A pandemia já é uma fonte de incerteza, que é potenciada pela exposição ao excesso de informação. Esta gera ansiedade, sobrecarga emocional, cansaço e pode afetar a tomada de decisões acertadas. De facto, a pandemia está a ter um impacto muito forte na saúde mental de todos. Fala-se em fadiga pandémica, que é inflamada pela infodemia. - A desinformação pode prejudicar a confiança nas instituições
Já referi este problema acima. De facto, o problema de confiança é causa e consequência para a infodemia. Muitas teorias da conspiração são lançadas com o exato propósito de corroer a confiança das instituições nacionais e internacionais, sabendo que a comunicação eficaz opera na base da transparência e confiança. - A desinformação pode afundar mais a economia
Sempre que informação falsa ganha relevo nos meios de comunicação, damos um passo atrás no fim da pandemia. Quanto mais atrasarmos a resolução da pandemia, maiores são as consequências económicas. Aliás, estamos já a assistir a um aumento do desemprego, de falências de empresas e de dificuldades financeiras em muitas famílias.

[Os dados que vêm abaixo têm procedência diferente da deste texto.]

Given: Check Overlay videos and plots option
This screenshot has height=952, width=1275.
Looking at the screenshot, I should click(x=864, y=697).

A resposta da OMS à infodemia
A OMS rapidamente reconheceu que o problema da infodemia estava a crescer e que, sem controlá-lo, também a pandemia não será dominada. Esta organização defende que a infodemia deve ser considerada uma disciplina científica, estudada a par da COVID-19, do vírus que a causa e da epidemiologia da doença. A OMS cunhou esta disciplina de infodemiologia.

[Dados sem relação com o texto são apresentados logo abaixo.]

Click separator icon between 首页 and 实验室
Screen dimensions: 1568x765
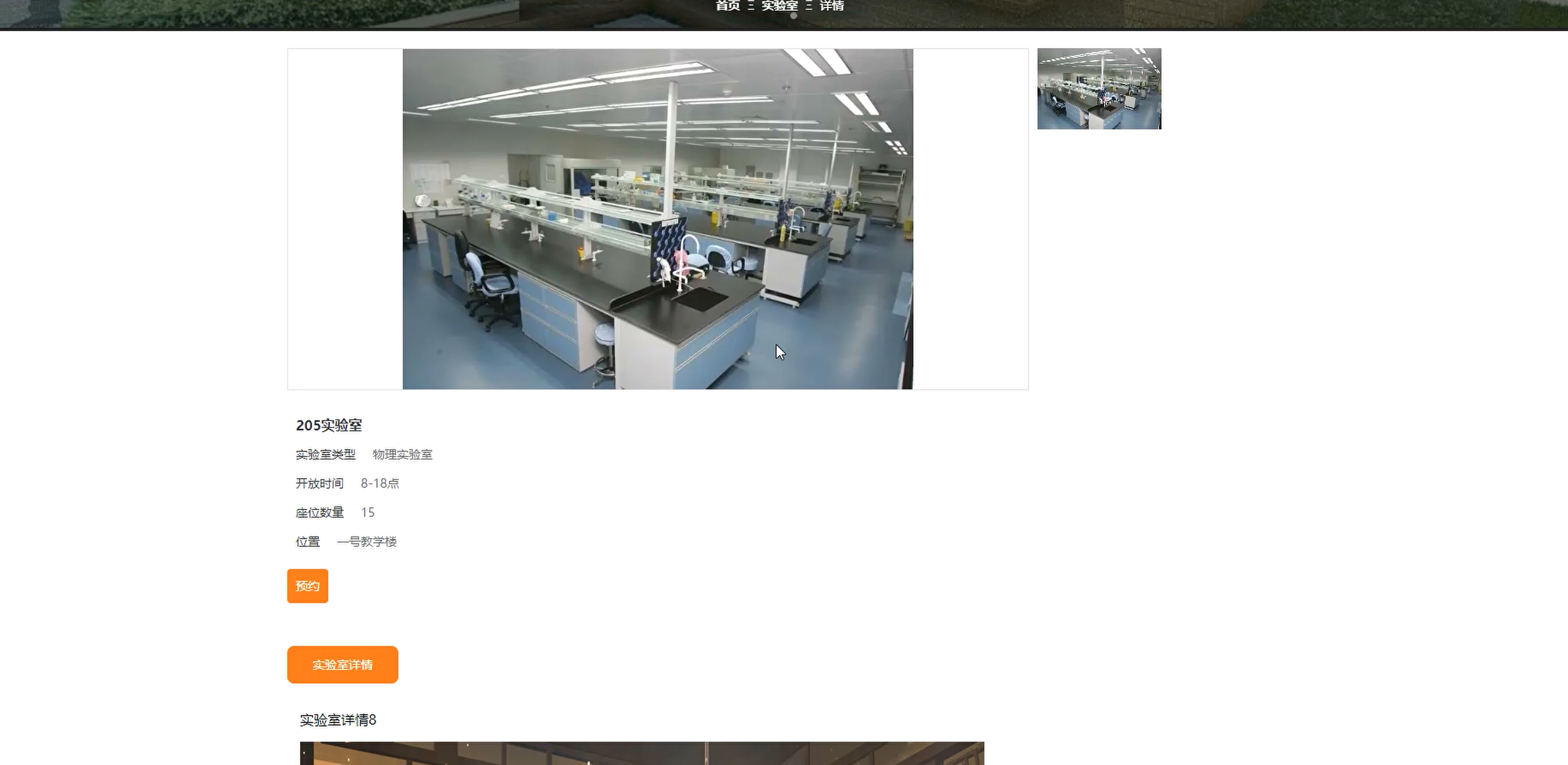[751, 6]
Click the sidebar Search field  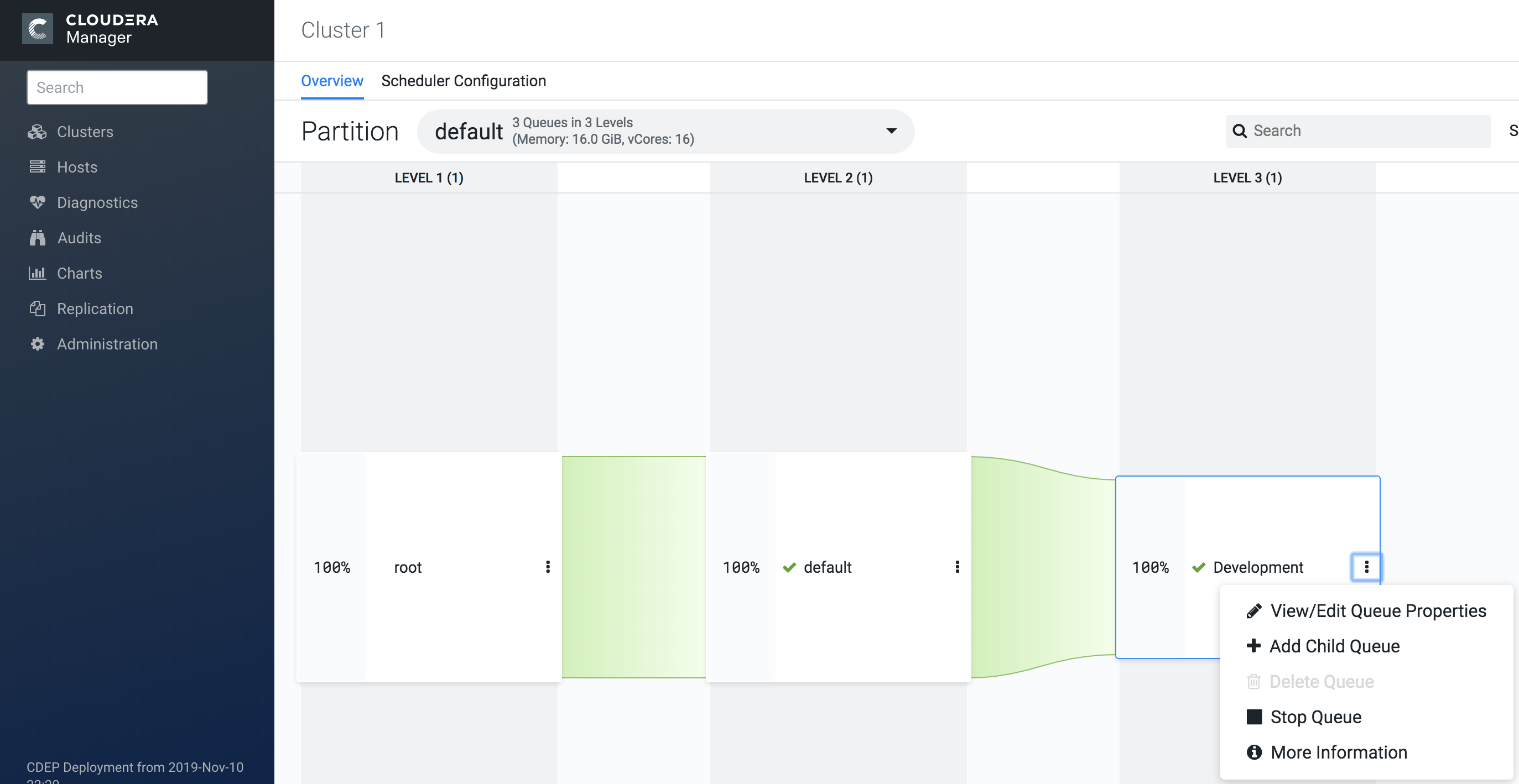(117, 87)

Sabemos que a adequação dos comportamentos é fundamental para combater a pandemia, por isso a OMS encoraja a investigação na área da infodemiologia, de forma a desenvolver ferramentas e intervenções que respondam eficazmente a este fenómeno. Neste sentido, tem desenvolvido campanhas de comunicação e disponibilizado inúmeros recursos nesta área, dos quais sublinho:
- A plataforma chamada Rede de Informações da OMS sobre Epidemias (WHO Information Network for Epidemics –EPI-WIN);
- Uma lista de temas de desinformação relacionados com a pandemia;
- O primeiro curso para “Gestores de Infodemia”, em novembro de 2020;
- A primeira Conferência de Infodemiologia, em julho de 2020;
- A terceira Conferência virtual de gestão da infodemia da OMS, ainda a decorrer e que ainda aceita inscrições;
- O relatório “An ad hoc WHO technical consultation managing the COVID-19 infodemic: call for action”, de abril de 2020.
“We’re not just fighting an epidemic; we’re fighting an infodemic.”

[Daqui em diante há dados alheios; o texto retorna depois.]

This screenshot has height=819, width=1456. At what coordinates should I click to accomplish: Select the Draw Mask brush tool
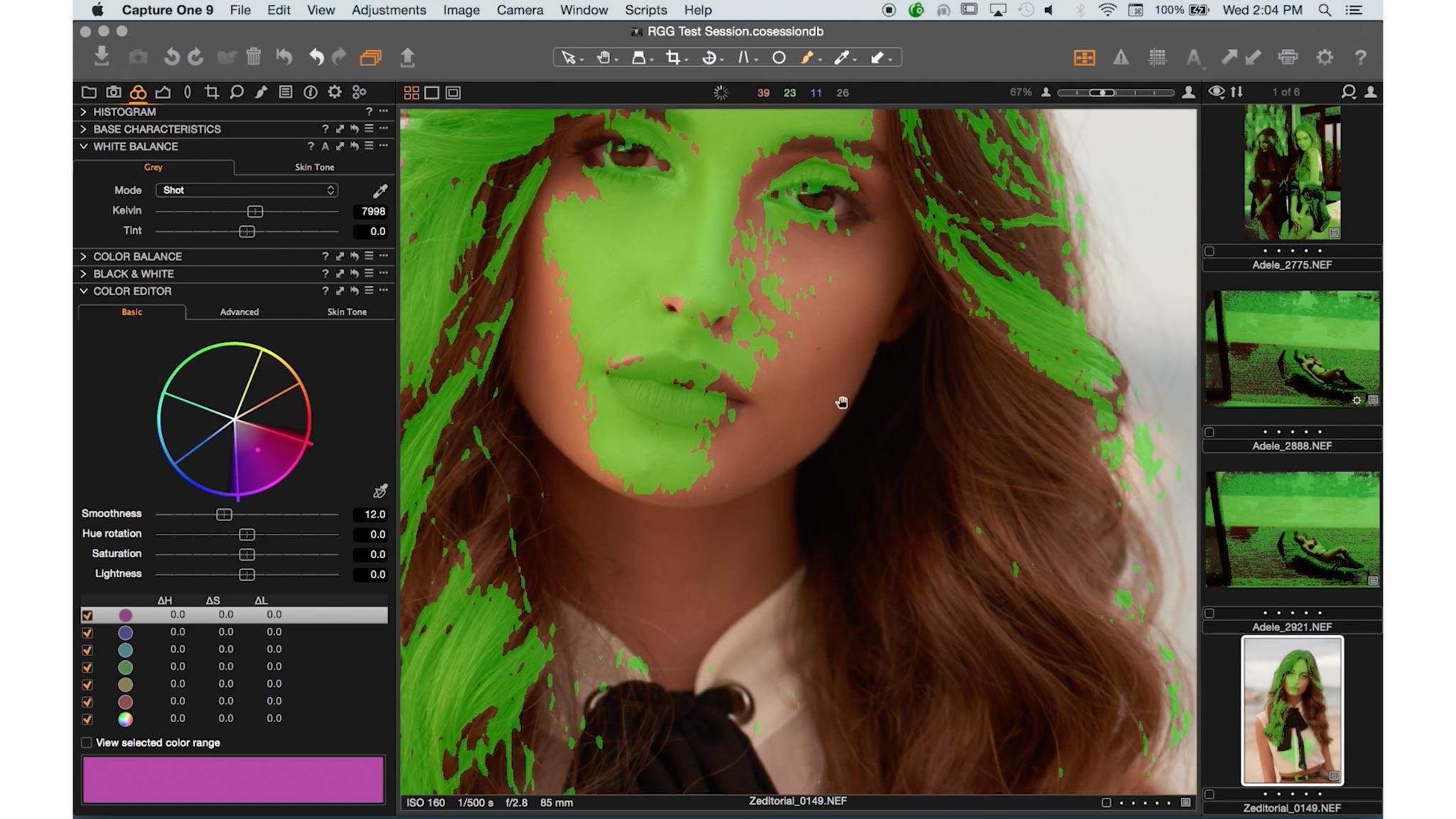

Tedros Adhanom, Diretor-Geral da OMS
Conclusão
Esta é de facto uma guerra a duas frentes: temos o vírus de um lado, e a infodemia, nomeadamente a desinformação, no outro.
Para responder a este problema duplo é primeiro necessário reconhecê-lo à escala global e nacional. À semelhança, é essencial criar estruturas e regras para detetar e combater as narrativas conspiracionistas, negacionistas e falsas. Assim como o vírus, também a informação não conhece fronteiras.
Cresce o imperativo de repensar a forma de gerir a infodemia usando modelos baseados na evidência e que são sensíveis às características da população. É também fundamental promover a informação clara e ajustada às necessidades da população, para assim aumentarmos a literacia em saúde das pessoas e alimentarmos o seu sentido crítico. Por outro lado, é também necessário dotar os profissionais de saúde, investigadores, jornalistas, entre outros, de mais conhecimento e capacidade de comunicar saúde, respeitando as especificidades desta área.
Desta forma, a avaliação da credibilidade da informação crescerá e a infodemia diminuirá. Todos seremos agentes de saúde pública e divulgadores de informação válida e precisa.